**PROBLEM STATEMENT**
Could you copy every line from the material below in which "REUNIÓN" appears?

+===+

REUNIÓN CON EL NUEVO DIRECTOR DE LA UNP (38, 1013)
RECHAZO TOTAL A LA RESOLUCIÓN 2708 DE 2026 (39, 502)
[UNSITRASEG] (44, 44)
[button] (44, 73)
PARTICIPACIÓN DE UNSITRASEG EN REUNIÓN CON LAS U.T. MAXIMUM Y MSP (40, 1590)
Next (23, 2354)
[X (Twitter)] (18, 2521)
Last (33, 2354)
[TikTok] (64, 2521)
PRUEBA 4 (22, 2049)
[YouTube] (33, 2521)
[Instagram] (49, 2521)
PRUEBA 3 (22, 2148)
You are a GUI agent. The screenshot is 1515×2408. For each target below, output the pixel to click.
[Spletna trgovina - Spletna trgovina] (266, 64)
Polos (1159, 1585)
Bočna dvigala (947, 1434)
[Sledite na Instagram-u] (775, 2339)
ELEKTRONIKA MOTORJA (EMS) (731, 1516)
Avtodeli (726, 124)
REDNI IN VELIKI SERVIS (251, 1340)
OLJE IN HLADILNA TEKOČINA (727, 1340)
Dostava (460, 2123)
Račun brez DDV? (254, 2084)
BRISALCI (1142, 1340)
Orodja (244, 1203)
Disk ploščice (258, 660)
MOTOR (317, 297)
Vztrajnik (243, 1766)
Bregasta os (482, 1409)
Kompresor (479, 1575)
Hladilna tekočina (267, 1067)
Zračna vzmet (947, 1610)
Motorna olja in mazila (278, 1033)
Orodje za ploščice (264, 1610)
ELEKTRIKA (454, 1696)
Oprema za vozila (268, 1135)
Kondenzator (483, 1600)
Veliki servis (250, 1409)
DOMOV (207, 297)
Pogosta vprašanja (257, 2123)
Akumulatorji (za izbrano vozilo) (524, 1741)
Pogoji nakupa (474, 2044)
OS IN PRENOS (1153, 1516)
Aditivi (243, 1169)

+===+

**RESPONSE AREA**
REUNIÓN CON EL NUEVO DIRECTOR DE LA UNP (38, 1013)
PARTICIPACIÓN DE UNSITRASEG EN REUNIÓN CON LAS U.T. MAXIMUM Y MSP (40, 1590)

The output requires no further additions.